Je me retrouve seul avec ma fille, une heure non pas à tuer mais à faire vivre, dans le quartier des Eaux-Vives. Jusqu'avant les vacances, c'était promenade au parc. Depuis l'heure d'hiver et le temps d'automne, tout est à réinventer. Alors, hier, traversée de la rade en bateau, dans la nuit et sous la pluie. Habitacle étroit, odeurs de graisse et de diesel, lumières humides, crapotement du moteur, crissement de l'essuie-glace avant. Le bateau glisse soudain sur une masse sombre. Silence.
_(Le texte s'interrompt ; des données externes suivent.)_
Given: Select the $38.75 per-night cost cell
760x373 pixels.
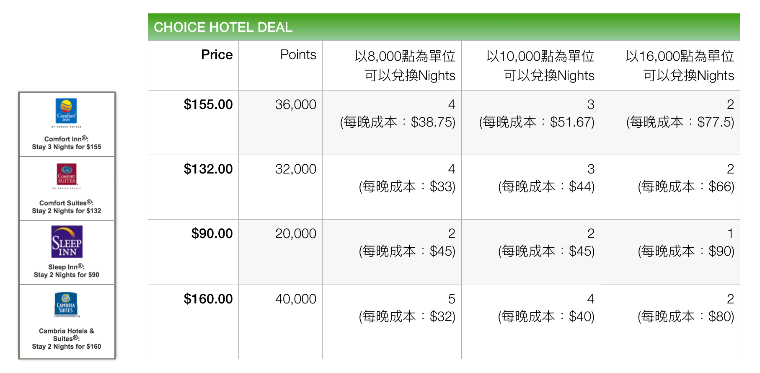Looking at the screenshot, I should pos(392,122).
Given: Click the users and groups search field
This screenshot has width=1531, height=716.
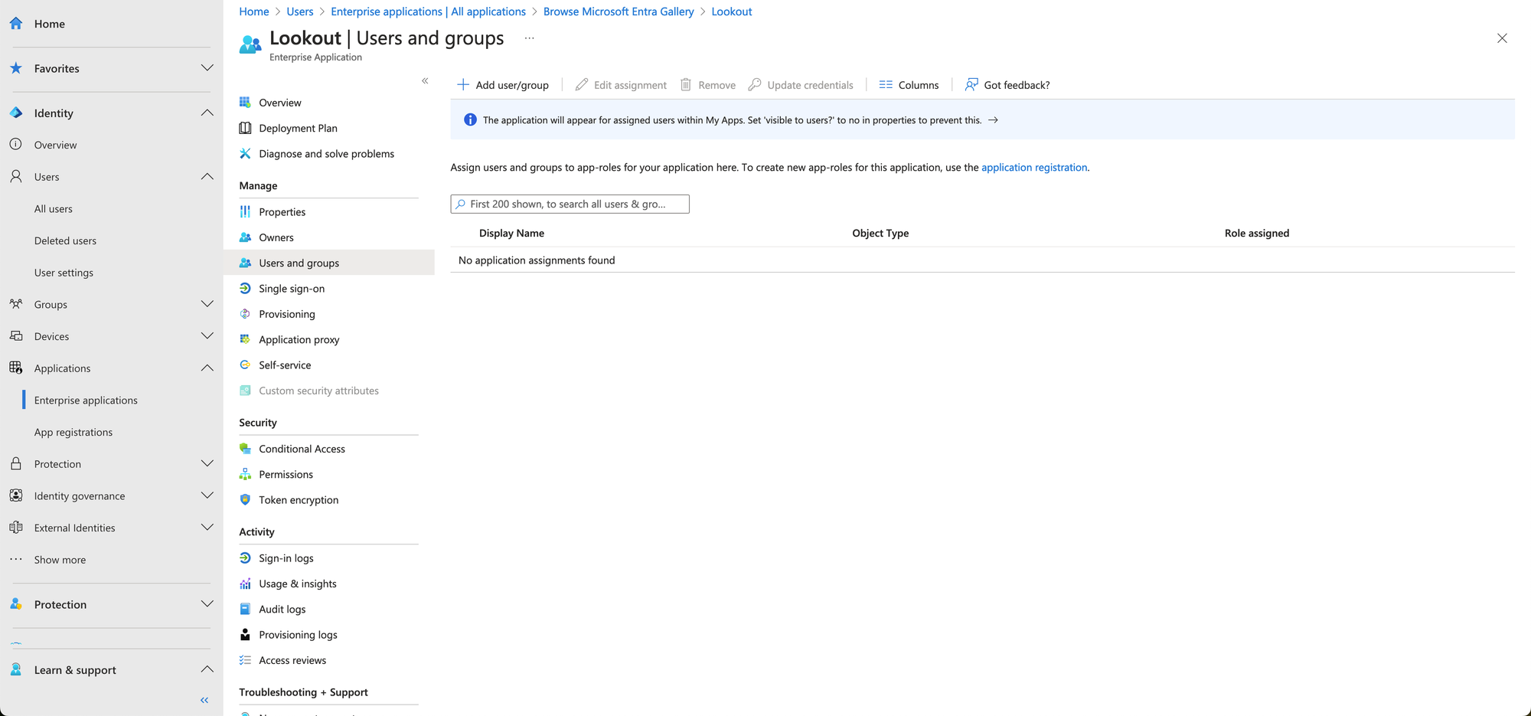Looking at the screenshot, I should click(570, 204).
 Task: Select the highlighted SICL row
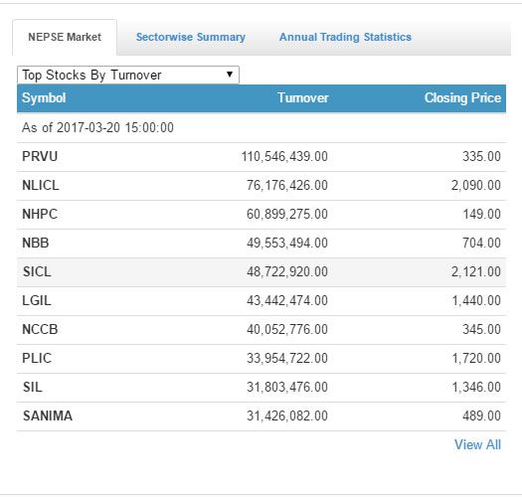click(261, 272)
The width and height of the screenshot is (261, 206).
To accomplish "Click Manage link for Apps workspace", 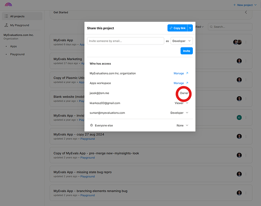I will (x=180, y=83).
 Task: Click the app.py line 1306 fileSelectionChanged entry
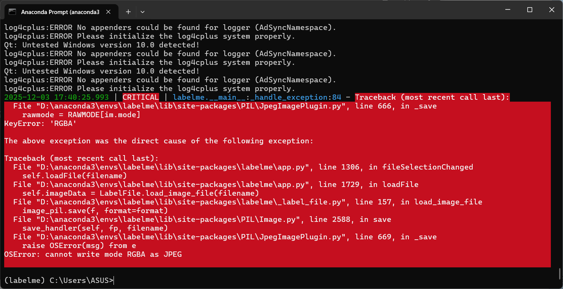[x=243, y=167]
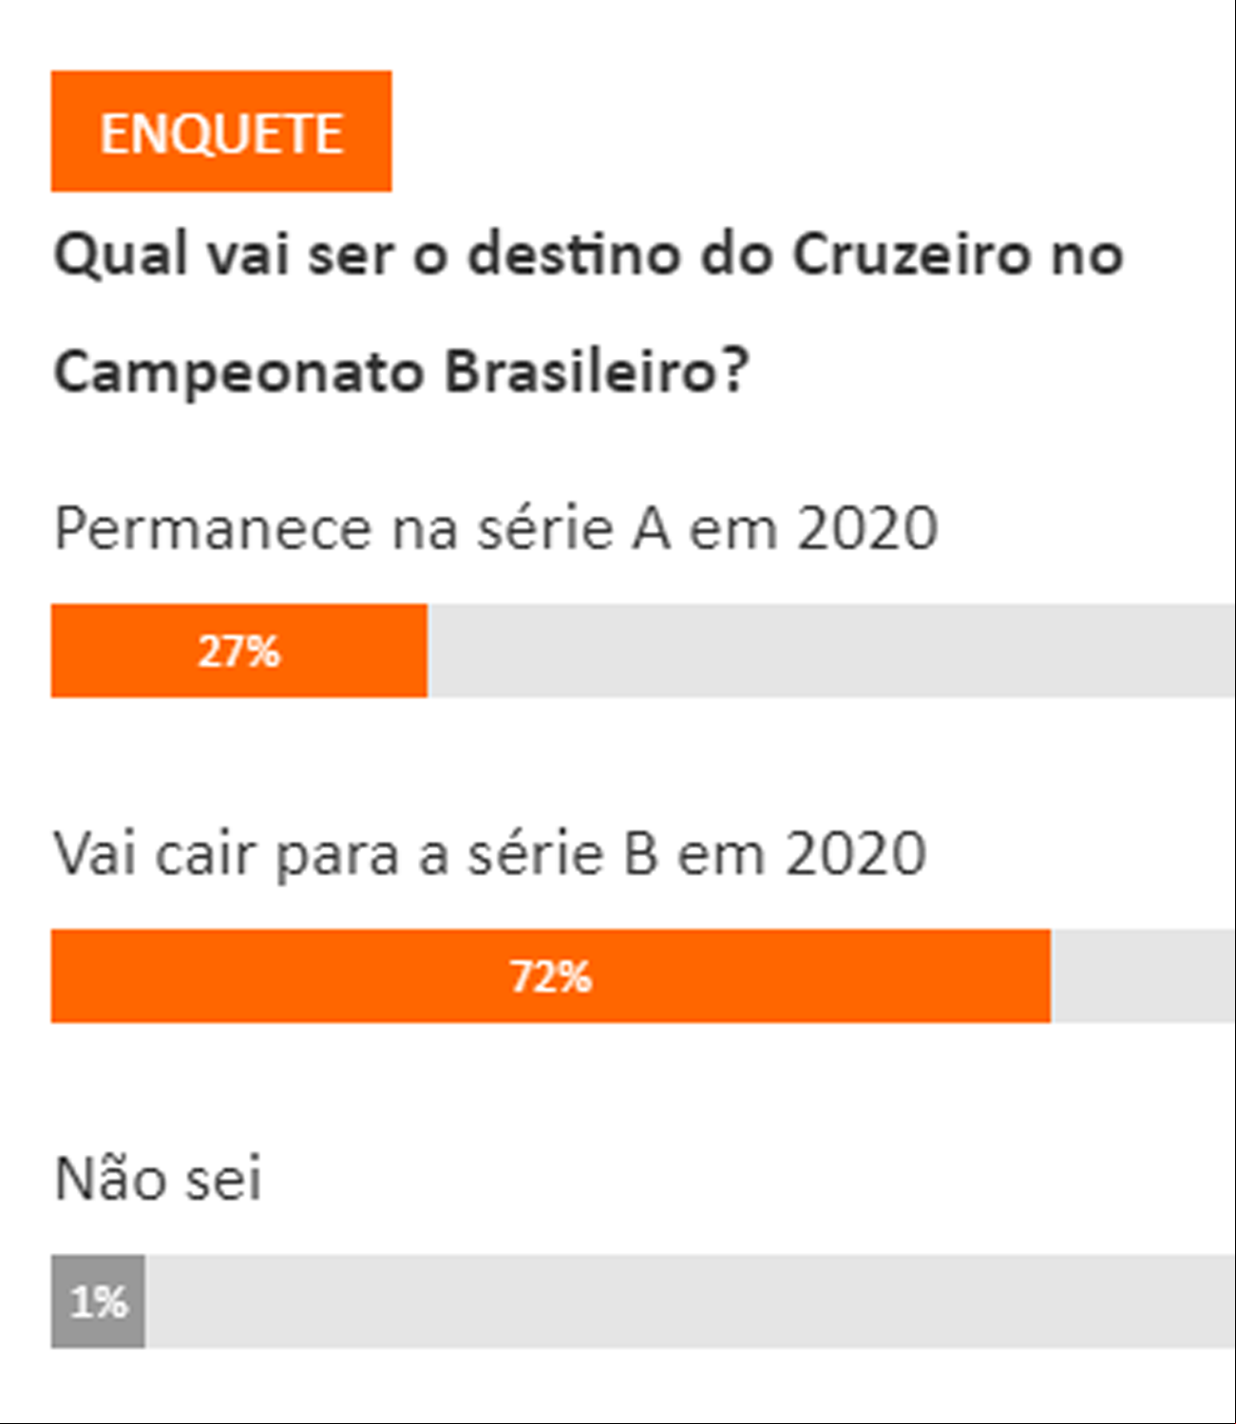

Le silence des voyages. Mis en musique par les vibrations du moteur, qui nous plonge dans un quasi hypnotisme. Elle pose sa tête contre moi. Je ne sais pas comment elle vit ce voyage, avec ses yeux d'enfant, ses yeux de rêve. Comment cet instant va vivre dans son imagination. Elle serre ma main dans la sienne, les yeux grand ouvert ; je sais que c'est en faisant rêver les enfants qu'on les aide à grandir. Le soir, en la couchant, elle me reparle de ce moment, de la lumière rouge du bateau, des vagues soulevées à notre passage, de notre course sur les quais ponctués de flaques. Et elle s'endort en souriant.